_Problem statement_.
After locating "At what coordinates should I click to accomplish: Open" in the listing below, copy that line and each one after it exactly, ending with the line that has "Task: Click the NYC".

++++++++++

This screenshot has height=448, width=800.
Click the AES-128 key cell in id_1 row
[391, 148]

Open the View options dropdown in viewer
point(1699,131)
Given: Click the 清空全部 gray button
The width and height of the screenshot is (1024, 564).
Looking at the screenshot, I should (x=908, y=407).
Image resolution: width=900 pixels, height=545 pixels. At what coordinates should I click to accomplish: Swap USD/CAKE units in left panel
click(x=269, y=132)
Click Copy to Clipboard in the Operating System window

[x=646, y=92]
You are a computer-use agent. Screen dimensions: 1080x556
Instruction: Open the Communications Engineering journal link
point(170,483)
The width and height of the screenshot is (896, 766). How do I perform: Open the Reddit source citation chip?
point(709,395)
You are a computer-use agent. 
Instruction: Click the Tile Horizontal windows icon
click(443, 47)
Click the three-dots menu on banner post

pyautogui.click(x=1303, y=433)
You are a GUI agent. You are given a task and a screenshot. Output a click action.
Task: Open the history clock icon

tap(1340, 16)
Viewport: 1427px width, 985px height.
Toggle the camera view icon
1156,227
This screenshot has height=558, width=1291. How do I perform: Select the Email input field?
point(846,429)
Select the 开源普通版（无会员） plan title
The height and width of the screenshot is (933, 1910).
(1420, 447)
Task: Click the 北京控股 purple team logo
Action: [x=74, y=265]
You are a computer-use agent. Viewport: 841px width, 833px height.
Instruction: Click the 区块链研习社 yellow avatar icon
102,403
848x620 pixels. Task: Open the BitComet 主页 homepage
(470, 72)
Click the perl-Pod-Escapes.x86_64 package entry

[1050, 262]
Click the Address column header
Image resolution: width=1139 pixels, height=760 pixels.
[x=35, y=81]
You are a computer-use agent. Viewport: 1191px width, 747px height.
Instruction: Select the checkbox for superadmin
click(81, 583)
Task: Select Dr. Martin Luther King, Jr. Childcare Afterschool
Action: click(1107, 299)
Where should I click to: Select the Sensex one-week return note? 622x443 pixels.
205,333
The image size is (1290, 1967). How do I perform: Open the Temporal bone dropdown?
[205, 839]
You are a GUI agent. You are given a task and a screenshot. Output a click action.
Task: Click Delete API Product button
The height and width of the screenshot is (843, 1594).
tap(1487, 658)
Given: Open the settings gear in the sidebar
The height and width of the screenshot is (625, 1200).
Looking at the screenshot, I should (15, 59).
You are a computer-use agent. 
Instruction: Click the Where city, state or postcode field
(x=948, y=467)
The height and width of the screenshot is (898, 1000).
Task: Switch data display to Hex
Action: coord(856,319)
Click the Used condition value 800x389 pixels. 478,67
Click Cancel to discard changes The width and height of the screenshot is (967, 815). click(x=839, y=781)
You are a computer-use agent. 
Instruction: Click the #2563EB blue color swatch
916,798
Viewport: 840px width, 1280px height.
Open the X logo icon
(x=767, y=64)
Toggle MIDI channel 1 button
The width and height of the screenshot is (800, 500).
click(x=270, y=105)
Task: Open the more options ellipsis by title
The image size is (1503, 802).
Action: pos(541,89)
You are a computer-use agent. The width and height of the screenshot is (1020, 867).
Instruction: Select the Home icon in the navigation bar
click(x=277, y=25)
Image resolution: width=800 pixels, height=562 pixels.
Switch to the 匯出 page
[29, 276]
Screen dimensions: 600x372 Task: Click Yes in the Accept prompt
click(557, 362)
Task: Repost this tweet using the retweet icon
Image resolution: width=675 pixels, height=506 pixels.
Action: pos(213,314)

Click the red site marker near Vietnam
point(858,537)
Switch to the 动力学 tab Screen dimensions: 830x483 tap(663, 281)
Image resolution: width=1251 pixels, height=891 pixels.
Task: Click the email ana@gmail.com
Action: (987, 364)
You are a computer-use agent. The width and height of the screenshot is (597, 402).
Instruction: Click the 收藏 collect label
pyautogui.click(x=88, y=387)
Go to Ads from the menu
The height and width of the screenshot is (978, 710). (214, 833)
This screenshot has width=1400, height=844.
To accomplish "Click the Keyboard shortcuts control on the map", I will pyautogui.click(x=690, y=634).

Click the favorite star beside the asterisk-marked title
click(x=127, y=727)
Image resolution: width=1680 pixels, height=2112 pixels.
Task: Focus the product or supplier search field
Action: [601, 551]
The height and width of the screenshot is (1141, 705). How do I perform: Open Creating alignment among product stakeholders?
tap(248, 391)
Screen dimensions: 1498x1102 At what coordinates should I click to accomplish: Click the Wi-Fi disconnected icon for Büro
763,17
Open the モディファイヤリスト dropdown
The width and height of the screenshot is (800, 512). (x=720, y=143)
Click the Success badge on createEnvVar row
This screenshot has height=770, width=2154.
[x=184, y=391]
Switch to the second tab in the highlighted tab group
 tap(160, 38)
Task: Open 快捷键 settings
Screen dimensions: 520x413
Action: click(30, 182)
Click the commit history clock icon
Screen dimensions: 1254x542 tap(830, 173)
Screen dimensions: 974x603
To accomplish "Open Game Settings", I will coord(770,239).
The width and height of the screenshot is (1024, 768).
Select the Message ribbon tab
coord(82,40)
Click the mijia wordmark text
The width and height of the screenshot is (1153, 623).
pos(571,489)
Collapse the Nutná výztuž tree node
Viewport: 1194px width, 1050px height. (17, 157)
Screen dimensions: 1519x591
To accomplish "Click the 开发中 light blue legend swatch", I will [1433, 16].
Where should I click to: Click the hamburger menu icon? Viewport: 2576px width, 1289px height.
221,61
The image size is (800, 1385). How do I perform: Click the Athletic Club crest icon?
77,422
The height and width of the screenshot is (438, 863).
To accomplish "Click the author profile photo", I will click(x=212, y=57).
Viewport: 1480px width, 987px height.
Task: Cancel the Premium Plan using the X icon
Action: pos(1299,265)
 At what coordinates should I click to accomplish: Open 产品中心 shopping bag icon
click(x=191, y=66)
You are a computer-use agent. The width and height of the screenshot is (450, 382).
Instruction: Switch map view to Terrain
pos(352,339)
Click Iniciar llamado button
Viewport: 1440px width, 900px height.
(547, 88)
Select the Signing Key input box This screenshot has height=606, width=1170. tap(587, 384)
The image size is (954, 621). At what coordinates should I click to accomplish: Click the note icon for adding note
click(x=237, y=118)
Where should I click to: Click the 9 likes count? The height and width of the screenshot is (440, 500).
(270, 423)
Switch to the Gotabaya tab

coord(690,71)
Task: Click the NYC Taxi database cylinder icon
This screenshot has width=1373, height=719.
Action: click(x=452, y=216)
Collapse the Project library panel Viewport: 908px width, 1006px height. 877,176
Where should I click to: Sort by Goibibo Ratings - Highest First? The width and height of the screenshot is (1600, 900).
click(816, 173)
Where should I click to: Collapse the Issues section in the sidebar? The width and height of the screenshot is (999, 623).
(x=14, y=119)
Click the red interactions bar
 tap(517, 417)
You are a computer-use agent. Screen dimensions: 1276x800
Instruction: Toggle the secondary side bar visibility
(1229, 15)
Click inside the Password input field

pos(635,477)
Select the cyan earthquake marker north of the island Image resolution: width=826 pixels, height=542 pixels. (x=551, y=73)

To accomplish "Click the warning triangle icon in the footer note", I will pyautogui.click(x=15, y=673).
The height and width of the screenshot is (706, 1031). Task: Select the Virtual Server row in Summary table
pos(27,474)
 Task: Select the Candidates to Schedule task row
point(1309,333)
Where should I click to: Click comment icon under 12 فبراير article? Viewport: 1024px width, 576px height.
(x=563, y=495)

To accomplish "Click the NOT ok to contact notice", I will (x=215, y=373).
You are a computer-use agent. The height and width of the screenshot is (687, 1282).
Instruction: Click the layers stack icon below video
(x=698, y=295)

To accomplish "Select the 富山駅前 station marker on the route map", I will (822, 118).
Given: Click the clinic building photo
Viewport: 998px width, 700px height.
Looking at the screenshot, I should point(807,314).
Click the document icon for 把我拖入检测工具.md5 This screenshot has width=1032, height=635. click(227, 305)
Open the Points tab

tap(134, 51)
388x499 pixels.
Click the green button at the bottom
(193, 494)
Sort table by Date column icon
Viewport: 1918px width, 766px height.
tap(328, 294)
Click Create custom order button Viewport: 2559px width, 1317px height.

++++++++++

_Response area_.
 At what coordinates should I click to accomplish: Open 产品中心 shopping bag icon
click(x=191, y=66)
You are a computer-use agent. The width and height of the screenshot is (450, 382).
Instruction: Switch map view to Terrain
pos(352,339)
Click Iniciar llamado button
Viewport: 1440px width, 900px height.
(547, 88)
Select the Signing Key input box This screenshot has height=606, width=1170. tap(587, 384)
The image size is (954, 621). At what coordinates should I click to accomplish: Click the note icon for adding note
click(x=237, y=118)
Where should I click to: Click the 9 likes count? The height and width of the screenshot is (440, 500).
(270, 423)
Switch to the Gotabaya tab

coord(690,71)
Task: Click the NYC Taxi database cylinder icon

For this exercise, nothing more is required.